READING TEXT:
10. In considering whether or not to grant stay of execution, the court is expected to look at the circumstances and test them against the provisions of the law before applying its discretion on the matter. On this prayer, I am guided by Order 42 Rule 6(2) of the Civil Procedure Act which provides:(2)No order for stay of execution shall be made under subrule (1) unless—(a)the court is satisfied that substantial loss may result to the applicant unless the order is made and that the application has been made without unreasonable delay; and(b)such security as the court orders for the due performance of such decree or order as may ultimately be binding on him has been given by the applicant.

11. It is the applicant’s argument that if an order for stay of execution is not granted, it will suffer irreparable loss and the intended appeal will be rendered nugatory. The applicant’s apprehension arises from the fact that the respondent has moved to execute for the decretal amount. Execution in itself is not an unlawful process and once judgment is entered in favour of a party, that party is at liberty to commence execution unless stay of execution orders are in place. This was the holding in the case of James Wangalwa & Another v Agnes Naliaka Cheseto [2012] eKLR.

12. The impugned judgment was delivered on 16th November 2023 and this application was filed on 26th January 2024, 70 days after the event. The applicant had 30 days within which to appeal and failed to do so, the respondent proceeded to execute and obtained warrants of attachment on 18th January 2024. I do not find it surprising that the respondent, being the decree holder, moved to recover the decretal amount as the same was well within his rights. It would seem that obtaining the warrants of attachment prompted the applicant to file the application dated 25th January 2024, otherwise, it would not have moved the court.

INFORMATION SUPPLIED:
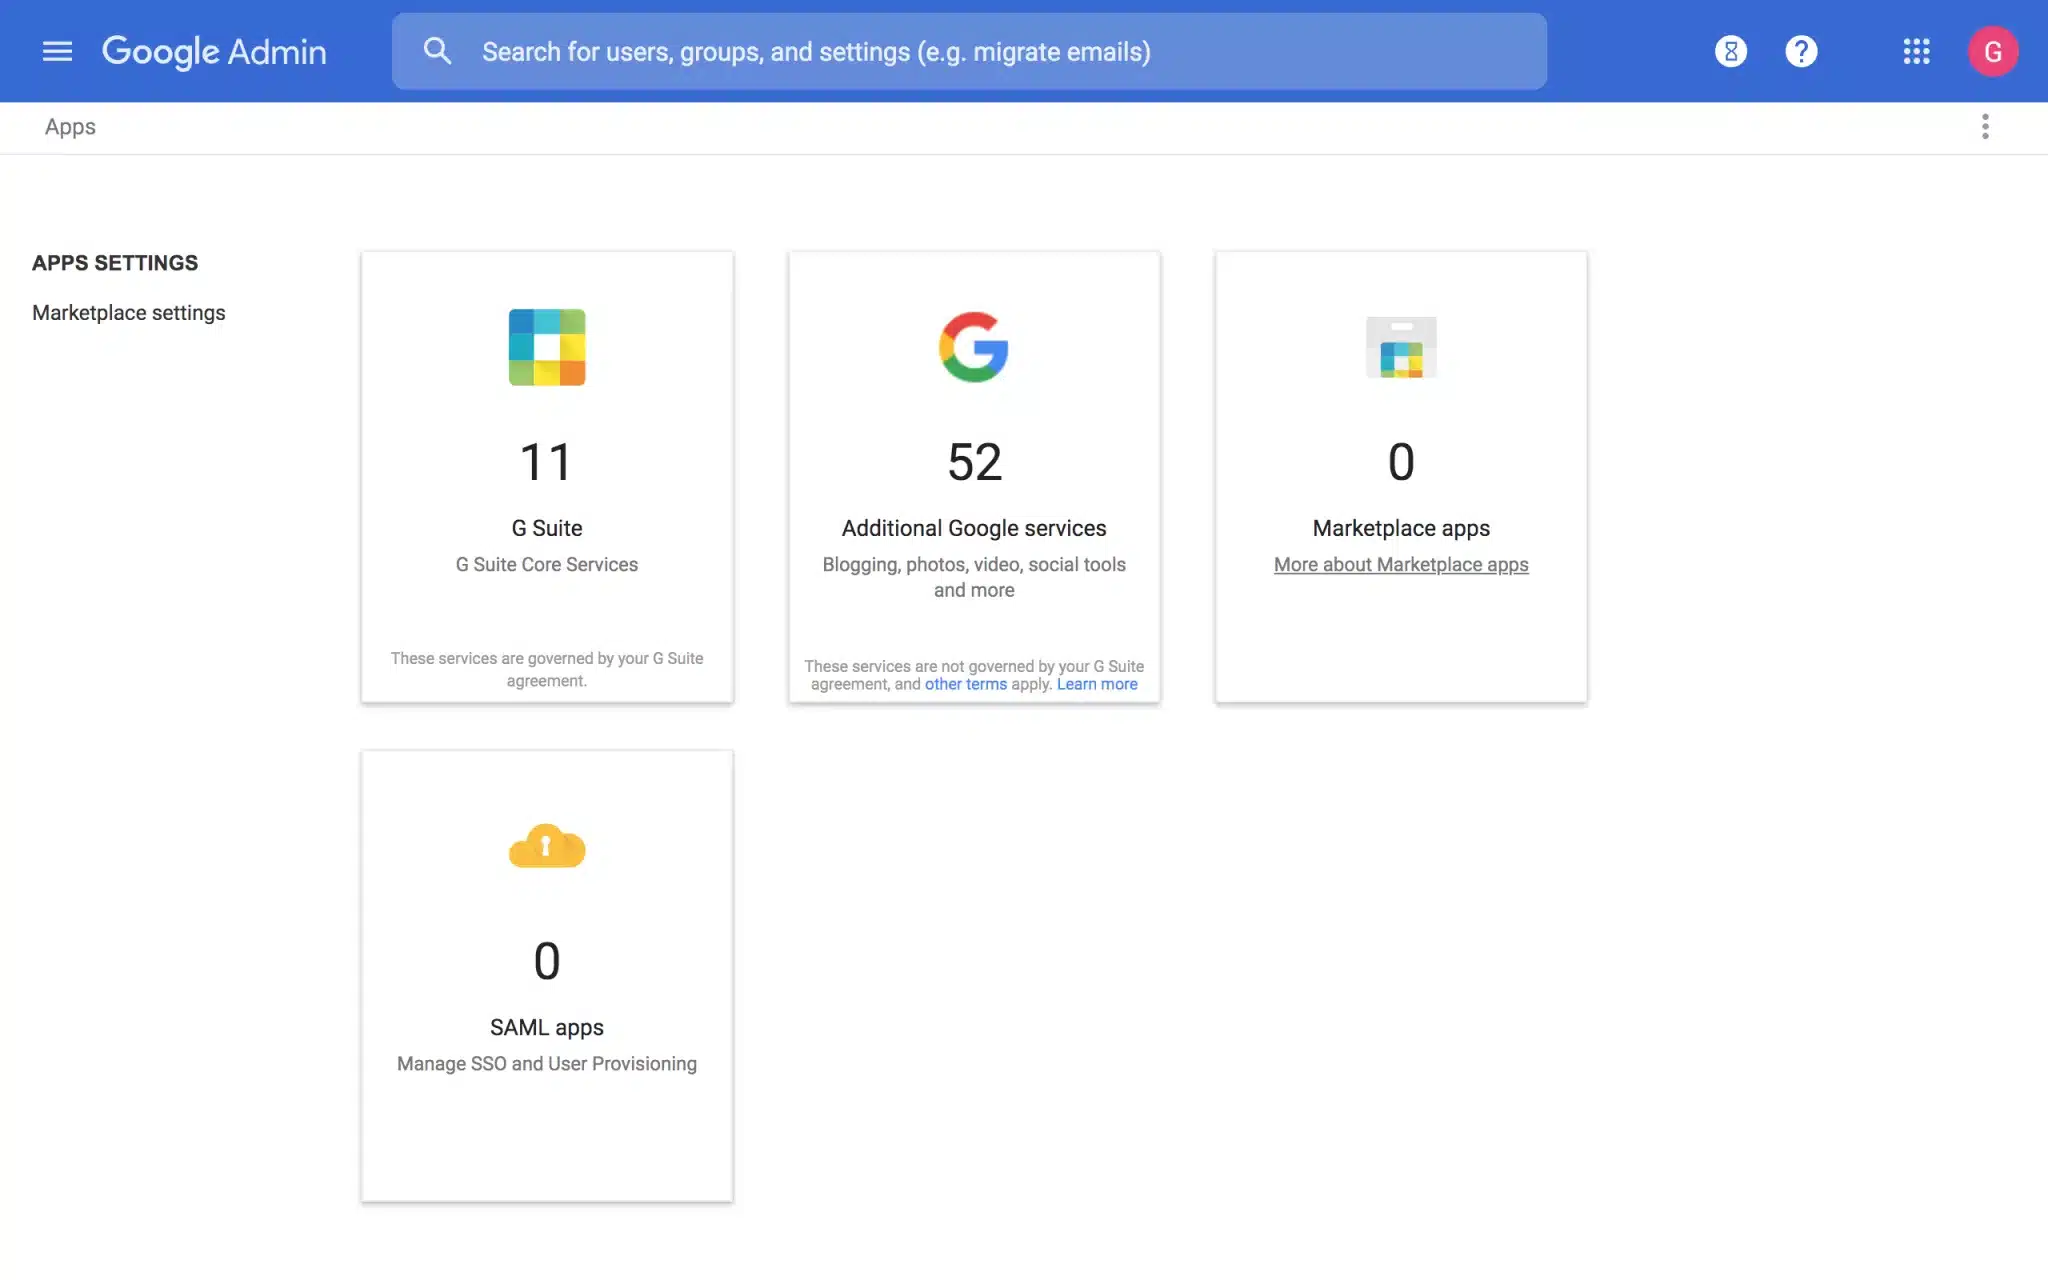Click the Google Admin logo
The width and height of the screenshot is (2048, 1280).
[214, 51]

PARTS OF THE EXERCISE:
1. Can you repeat the part of the ruling excerpt on stay of execution starting at "10. In considering" and ending at "by the applicant."?
2. How would you sum up the ruling excerpt on stay of execution in two sentences?

TASK ANSWERS:
1.
10. In considering whether or not to grant stay of execution, the court is expected to look at the circumstances and test them against the provisions of the law before applying its discretion on the matter. On this prayer, I am guided by Order 42 Rule 6(2) of the Civil Procedure Act which provides:(2)No order for stay of execution shall be made under subrule (1) unless—(a)the court is satisfied that substantial loss may result to the applicant unless the order is made and that the application has been made without unreasonable delay; and(b)such security as the court orders for the due performance of such decree or order as may ultimately be binding on him has been given by the applicant.

2. Under Order 42 Rule 6(2), a stay of execution can be granted only if the court is satisfied that substantial loss may result, that the application was made without unreasonable delay, and that the applicant has given security. The applicant argues it will suffer irreparable loss because the respondent has moved to execute, but the court notes that execution is lawful, that the application came 70 days after the judgment of 16th November 2023 with no appeal filed within the 30 days allowed, and that it appears to have been prompted by the warrants of attachment obtained on 18th January 2024.